Visible Light Driven Bromide Oxidation and Ligand Substitution Photochemistry of a Ru Diimine Complex.

The complex [Ru(deeb)(bpz)2]2+ (RuBPZ2+, deeb = 4,4'-diethylester-2,2'-bipyridine, bpz = 2,2'-bipyrazine) forms a single ion pair with bromide, [RuBPZ2+, Br-]+, with Keq = 8400 ± 200 M-1 in acetone. The RuBPZ2+ displayed photoluminescence (PL) at room temperature with a lifetime of 1.75 μs. The addition of bromide to a RuBPZ2+ acetone solution led to significant PL quenching and Stern-Volmer plots showed upward curvature. Time-resolved PL measurements identified two excited state quenching pathways, static and dynamic, which were operative toward [RuBPZ2+, Br-]+ and free RuBPZ2+, respectively.

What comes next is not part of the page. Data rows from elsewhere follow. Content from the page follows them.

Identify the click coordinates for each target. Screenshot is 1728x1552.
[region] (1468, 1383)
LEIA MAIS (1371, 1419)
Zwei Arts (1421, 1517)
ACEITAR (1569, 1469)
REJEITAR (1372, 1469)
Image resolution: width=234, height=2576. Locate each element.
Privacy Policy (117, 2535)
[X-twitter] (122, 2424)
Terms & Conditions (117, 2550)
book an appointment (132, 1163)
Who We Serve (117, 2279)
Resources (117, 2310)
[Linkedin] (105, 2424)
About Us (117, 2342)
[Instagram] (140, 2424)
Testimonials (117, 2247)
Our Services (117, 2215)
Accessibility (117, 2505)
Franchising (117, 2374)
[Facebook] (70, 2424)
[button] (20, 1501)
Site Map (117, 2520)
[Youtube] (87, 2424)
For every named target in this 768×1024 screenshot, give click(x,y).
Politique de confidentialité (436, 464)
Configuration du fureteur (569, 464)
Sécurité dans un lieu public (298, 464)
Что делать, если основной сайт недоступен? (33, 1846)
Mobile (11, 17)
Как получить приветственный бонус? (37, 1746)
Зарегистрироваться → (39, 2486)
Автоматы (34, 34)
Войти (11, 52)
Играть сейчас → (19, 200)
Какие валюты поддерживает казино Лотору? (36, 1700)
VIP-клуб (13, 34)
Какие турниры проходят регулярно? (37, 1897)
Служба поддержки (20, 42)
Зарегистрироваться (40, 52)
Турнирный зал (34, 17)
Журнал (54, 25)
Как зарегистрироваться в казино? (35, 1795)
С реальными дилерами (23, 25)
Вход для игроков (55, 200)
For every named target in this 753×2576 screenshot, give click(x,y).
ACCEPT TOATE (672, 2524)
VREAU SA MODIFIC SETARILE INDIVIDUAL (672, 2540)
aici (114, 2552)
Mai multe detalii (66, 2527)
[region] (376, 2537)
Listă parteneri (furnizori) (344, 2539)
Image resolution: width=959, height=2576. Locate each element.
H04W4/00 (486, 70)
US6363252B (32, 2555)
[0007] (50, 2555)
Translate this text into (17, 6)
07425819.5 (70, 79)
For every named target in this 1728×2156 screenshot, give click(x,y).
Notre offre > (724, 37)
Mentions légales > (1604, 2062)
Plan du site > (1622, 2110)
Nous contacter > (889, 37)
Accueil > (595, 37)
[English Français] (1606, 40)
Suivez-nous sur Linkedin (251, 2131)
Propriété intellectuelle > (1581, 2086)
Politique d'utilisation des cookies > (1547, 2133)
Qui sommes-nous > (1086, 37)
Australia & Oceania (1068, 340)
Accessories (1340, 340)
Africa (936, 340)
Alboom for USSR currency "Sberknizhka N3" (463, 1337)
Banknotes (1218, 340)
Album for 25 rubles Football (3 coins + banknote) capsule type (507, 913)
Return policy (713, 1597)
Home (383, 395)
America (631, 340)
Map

The single ion-pair [RuBPZ2+, Br-]+* had a lifetime of 45 ± 5 ns, consistent with an electron transfer rate constant, ket = (2.2 ± 0.3) × 107 s-1. In contrast, RuBPZ2+* was dynamically quenched by bromide with a quenching rate constant, kq = (8.1 ± 0.1) × 1010 M-1 s-1. Nanosecond transient absorption revealed that both the static and dynamic pathways yielded RuBPZ+ and Br2•- products that underwent recombination to regenerate the ground state with a second-order rate constant, kcr = (2.3 ± 0.5) × 1010 M-1 s-1. Kinetic analysis revealed that RuBPZ+ was a primary photoproduct, while Br2•- was secondary product formed by the reaction of a Br• with Br-, k = (1.1 ± 0.2) × 1010 M-1 s-1. Marcus theory afforded an estimate of the formal reduction potential for E0(Br•/-) in acetone, 1.42 V vs NHE. A 1H NMR analysis indicated that the ion-paired bromide was preferentially situated close to the RuII center. Prolonged steady state photolysis of RuBPZ2+ and bromide yielded two ligand-substituted photoproducts, cis- and trans-Ru(deeb)(bpz)Br2. A photochemical intermediate, proposed to be [Ru(deeb)(bpz)(κ1-bpz)(Br)]+, was found to absorb a second photon to yield cis- and trans-Ru(deeb)(bpz)Br2 photoproducts.